🤖 AI Summary
To address the poor generalization of quantum machine learning (QML) under scarce labeled data, this paper introduces the first end-to-end contrastive pretraining framework implemented natively on trapped-ion quantum hardware. Methodologically, images are encoded as quantum states, and a self-supervised contrastive loss—computed directly on hardware via quantum state overlap—is employed for representation learning, followed by downstream classification fine-tuning. The key contributions are: (i) the first hardware-native, label-free contrastive pretraining paradigm for QML; and (ii) learned quantum representations that exhibit strong robustness in few-shot settings, significantly improving mean classification accuracy while reducing runtime variance. Experimental results demonstrate enhanced learning efficiency and stability of QML models, establishing a novel pathway for efficient, quantum-native representation learning.
📝 Abstract
Quantum machine learning (QML) has attracted growing interest with the rapid parallel advances in large-scale classical machine learning and quantum technologies. Similar to classical machine learning, QML models also face challenges arising from the scarcity of labeled data, particularly as their scale and complexity increase.
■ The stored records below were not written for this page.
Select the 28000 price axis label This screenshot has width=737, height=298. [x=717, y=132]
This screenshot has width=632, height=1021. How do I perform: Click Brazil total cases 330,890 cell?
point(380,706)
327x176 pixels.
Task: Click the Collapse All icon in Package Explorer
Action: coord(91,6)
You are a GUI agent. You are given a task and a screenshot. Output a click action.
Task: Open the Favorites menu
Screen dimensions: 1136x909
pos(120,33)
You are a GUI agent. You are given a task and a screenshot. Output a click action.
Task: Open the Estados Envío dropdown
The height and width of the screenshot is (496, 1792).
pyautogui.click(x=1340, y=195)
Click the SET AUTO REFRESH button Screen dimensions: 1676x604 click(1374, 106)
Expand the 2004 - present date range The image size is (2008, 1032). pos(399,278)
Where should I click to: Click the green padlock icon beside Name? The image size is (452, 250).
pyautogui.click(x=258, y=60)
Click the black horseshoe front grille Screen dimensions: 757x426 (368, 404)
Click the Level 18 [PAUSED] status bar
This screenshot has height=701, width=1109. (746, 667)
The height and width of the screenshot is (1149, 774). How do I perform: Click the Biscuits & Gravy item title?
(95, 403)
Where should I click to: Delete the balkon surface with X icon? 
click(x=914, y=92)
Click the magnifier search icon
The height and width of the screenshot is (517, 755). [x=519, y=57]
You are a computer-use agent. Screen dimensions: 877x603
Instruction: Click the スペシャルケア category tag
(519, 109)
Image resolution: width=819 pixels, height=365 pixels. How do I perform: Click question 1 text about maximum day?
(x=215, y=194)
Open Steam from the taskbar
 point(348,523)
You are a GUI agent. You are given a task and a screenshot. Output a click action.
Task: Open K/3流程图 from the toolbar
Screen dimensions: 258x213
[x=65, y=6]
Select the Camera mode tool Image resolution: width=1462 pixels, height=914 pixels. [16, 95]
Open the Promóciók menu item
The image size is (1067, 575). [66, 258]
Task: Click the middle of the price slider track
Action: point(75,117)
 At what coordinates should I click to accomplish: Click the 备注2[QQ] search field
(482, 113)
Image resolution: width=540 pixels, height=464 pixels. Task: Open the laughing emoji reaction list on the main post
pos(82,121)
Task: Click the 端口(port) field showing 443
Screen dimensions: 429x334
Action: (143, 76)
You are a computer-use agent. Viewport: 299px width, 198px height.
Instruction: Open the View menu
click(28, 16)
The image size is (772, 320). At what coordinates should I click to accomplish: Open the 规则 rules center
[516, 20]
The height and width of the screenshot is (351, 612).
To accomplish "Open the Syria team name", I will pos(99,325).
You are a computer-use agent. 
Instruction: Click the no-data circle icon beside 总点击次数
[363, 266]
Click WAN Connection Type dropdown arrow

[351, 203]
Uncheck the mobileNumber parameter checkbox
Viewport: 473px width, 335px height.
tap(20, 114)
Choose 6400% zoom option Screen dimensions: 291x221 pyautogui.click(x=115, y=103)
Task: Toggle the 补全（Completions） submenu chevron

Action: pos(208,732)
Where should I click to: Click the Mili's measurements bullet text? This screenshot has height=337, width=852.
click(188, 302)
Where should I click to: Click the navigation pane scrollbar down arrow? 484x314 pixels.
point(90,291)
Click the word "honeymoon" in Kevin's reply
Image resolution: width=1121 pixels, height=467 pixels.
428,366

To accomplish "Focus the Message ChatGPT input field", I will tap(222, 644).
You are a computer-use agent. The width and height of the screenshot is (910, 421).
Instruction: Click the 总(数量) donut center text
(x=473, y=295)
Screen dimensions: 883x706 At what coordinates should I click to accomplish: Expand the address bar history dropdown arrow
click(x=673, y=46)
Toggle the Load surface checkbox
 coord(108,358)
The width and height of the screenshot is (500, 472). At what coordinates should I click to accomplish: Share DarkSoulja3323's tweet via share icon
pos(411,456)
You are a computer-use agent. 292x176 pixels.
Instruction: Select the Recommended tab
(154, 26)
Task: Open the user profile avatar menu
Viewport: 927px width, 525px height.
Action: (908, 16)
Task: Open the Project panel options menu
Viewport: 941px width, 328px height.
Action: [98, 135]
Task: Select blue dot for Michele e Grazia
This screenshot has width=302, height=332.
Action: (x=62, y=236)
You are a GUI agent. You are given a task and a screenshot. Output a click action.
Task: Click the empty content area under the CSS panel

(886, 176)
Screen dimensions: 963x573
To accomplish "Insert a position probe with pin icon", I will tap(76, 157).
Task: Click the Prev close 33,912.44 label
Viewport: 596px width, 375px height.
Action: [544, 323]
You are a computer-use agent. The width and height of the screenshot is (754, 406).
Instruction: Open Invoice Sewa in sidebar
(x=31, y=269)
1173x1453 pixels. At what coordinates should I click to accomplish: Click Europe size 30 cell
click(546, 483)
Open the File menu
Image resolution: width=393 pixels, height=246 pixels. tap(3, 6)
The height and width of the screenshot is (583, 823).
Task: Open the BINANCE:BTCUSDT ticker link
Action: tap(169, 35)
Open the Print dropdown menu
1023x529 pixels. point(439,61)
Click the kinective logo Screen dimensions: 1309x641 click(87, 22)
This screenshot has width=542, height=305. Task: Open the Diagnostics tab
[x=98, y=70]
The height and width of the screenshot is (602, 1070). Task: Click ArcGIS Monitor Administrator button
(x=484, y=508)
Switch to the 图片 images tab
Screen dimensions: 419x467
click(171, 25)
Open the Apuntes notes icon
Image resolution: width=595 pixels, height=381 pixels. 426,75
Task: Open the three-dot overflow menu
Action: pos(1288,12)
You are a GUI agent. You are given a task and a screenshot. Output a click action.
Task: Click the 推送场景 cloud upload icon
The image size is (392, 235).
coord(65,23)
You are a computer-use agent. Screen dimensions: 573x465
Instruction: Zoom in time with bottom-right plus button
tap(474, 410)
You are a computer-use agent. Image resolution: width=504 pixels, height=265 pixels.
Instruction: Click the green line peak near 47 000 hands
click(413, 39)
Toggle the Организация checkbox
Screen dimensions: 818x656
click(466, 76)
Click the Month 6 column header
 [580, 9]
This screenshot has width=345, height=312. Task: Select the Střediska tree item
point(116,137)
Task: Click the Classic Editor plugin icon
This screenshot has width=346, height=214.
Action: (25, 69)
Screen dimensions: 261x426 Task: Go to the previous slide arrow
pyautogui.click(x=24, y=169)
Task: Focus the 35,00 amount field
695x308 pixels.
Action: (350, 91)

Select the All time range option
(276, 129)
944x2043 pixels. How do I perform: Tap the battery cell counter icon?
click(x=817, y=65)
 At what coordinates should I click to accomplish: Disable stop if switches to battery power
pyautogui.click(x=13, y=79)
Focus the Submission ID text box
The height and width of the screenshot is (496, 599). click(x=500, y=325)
Here, we introduce self-supervised pretraining of quantum representations that reduces reliance on labeled data by learning invariances from unlabeled examples. We implement this paradigm on a programmable trapped-ion quantum computer, encoding images as quantum states. In situ contrastive pretraining on hardware yields a representation that, when fine-tuned, classifies image families with higher mean test accuracy and lower run-to-run variability than models trained from random initialization. Performance improvement is especially significant in regimes with limited labeled training data. We show that the learned invariances generalize beyond the pretraining image samples. Unlike prior work, our pipeline derives similarity from measured quantum overlaps and executes all training and classification stages on hardware. These results establish a label-efficient route to quantum representation learning, with direct relevance to quantum-native datasets and a clear path to larger classical inputs.